* [GOAL] Put into a JSON list of strings, one string per line, the rows starting at the line that contains "Screen dimensions: 1074x604" and ending after the line that contains "will [989, 49].", leaving out any blank lines.

* [STORED DATA]
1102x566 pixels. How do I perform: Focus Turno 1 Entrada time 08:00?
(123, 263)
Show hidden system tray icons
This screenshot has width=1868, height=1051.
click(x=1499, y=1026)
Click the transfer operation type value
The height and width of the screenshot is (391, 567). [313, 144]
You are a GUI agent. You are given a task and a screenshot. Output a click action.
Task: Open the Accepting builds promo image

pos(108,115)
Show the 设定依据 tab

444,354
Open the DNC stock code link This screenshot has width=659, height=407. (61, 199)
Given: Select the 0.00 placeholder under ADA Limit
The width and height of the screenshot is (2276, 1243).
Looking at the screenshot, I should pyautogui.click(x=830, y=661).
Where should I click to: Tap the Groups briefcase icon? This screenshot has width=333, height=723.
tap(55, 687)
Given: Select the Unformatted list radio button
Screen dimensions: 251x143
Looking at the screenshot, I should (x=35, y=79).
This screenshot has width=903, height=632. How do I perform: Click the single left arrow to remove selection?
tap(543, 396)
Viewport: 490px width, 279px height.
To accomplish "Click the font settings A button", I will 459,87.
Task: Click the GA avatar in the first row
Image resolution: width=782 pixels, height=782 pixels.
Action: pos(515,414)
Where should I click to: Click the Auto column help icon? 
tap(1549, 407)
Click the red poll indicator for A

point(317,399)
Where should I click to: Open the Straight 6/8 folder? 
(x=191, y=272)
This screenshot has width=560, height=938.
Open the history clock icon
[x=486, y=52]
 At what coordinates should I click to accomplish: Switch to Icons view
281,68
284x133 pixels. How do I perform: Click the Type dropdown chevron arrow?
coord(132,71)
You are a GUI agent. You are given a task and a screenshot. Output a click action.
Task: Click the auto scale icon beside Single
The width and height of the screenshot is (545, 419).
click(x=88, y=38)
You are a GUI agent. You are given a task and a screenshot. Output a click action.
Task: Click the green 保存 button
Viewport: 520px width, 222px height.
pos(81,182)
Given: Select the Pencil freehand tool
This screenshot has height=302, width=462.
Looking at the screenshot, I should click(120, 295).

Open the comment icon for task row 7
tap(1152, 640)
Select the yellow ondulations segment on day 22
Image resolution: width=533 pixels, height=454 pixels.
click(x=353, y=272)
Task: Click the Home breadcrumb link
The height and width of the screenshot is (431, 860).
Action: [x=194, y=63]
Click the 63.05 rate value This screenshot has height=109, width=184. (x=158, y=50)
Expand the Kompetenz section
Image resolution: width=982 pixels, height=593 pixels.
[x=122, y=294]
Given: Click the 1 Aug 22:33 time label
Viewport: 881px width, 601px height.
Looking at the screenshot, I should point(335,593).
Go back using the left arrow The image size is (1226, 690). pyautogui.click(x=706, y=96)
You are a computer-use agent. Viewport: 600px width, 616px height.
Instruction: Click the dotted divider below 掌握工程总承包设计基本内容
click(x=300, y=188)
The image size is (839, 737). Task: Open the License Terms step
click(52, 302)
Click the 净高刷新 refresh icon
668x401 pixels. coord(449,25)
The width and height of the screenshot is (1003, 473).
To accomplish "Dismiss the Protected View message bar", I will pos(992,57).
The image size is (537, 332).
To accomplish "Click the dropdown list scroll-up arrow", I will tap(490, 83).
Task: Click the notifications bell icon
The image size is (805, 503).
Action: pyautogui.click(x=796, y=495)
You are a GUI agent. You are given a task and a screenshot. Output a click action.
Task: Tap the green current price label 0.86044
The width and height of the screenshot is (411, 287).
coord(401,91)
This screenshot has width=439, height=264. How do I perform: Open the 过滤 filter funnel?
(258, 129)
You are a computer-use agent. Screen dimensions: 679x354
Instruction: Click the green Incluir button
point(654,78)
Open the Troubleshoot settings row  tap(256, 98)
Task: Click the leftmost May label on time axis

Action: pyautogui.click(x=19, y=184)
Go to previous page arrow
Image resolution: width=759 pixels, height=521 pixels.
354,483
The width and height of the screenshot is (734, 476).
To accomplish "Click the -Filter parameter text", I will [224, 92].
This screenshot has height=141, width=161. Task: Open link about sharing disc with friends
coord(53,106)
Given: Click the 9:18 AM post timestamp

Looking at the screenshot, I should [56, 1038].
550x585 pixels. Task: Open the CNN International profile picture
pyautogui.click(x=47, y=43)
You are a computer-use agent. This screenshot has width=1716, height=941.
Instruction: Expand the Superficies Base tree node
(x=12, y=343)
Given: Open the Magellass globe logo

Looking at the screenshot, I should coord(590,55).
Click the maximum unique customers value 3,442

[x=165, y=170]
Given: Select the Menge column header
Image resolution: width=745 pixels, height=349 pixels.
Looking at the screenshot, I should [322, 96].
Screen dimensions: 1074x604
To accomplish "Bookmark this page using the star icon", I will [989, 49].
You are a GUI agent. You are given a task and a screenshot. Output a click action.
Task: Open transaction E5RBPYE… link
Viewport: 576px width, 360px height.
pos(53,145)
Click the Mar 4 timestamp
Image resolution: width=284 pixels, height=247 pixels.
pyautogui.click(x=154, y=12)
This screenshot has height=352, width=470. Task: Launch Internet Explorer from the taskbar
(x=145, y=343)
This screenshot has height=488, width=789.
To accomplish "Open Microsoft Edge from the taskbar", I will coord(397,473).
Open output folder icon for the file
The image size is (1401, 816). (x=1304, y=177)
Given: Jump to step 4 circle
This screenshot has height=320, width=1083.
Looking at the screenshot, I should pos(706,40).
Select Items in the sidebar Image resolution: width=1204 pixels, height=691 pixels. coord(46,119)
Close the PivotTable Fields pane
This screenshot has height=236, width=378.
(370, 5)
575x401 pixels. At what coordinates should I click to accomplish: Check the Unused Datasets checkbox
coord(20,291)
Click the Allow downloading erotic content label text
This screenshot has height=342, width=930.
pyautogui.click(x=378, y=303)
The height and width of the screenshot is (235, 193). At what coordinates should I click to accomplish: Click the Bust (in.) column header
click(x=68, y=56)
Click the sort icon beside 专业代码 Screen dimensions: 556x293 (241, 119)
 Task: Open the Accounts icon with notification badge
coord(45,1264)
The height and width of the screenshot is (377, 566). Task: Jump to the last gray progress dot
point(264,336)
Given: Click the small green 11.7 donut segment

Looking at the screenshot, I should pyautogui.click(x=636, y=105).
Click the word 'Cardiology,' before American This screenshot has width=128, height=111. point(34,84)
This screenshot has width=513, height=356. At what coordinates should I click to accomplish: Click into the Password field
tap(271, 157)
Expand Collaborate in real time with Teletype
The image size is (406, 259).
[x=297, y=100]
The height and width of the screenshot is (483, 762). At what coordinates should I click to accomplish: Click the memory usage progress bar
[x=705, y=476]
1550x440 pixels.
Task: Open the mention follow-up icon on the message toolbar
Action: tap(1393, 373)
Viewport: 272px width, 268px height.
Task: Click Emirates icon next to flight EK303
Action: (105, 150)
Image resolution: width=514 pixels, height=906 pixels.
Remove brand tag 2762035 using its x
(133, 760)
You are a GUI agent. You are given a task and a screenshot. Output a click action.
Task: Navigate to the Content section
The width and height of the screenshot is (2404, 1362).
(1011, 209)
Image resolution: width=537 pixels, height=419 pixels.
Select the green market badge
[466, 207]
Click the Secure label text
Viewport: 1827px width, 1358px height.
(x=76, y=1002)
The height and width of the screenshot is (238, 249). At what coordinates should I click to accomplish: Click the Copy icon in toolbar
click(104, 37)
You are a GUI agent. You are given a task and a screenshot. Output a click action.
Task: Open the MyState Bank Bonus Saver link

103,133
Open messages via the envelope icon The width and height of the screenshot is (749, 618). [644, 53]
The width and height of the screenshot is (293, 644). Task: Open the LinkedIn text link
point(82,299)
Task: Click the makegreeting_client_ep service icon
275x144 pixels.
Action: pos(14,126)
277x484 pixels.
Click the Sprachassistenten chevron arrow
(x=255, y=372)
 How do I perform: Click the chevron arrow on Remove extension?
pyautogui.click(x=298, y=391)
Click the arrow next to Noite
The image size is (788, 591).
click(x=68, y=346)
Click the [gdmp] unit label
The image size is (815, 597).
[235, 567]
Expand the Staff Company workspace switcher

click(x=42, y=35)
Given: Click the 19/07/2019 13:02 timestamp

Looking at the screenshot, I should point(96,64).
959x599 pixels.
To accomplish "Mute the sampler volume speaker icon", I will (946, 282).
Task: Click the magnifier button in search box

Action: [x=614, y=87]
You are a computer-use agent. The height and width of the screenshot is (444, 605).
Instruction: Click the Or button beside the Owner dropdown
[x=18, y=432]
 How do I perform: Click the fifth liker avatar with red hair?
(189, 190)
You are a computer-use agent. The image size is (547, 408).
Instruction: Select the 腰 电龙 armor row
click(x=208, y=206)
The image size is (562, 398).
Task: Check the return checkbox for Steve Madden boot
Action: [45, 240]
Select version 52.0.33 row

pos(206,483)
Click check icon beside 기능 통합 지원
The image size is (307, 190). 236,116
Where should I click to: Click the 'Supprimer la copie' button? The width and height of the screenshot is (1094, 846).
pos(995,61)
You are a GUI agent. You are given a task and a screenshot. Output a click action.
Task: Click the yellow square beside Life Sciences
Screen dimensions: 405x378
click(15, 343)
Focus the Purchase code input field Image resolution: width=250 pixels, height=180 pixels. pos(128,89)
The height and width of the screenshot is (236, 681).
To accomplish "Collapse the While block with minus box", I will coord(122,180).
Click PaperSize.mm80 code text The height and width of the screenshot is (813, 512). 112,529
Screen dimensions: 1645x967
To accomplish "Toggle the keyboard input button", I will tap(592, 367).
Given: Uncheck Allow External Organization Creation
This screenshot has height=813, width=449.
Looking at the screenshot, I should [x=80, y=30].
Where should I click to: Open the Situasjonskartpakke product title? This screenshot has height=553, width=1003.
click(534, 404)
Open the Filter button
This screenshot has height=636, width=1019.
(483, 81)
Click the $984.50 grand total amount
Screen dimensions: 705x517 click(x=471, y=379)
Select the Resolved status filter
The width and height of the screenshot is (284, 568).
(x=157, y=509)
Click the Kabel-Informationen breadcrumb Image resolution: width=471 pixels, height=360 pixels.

* [TASK ANSWER]
[
  "Screen dimensions: 1074x604",
  "To accomplish \"Bookmark this page using the star icon\", I will [989, 49]."
]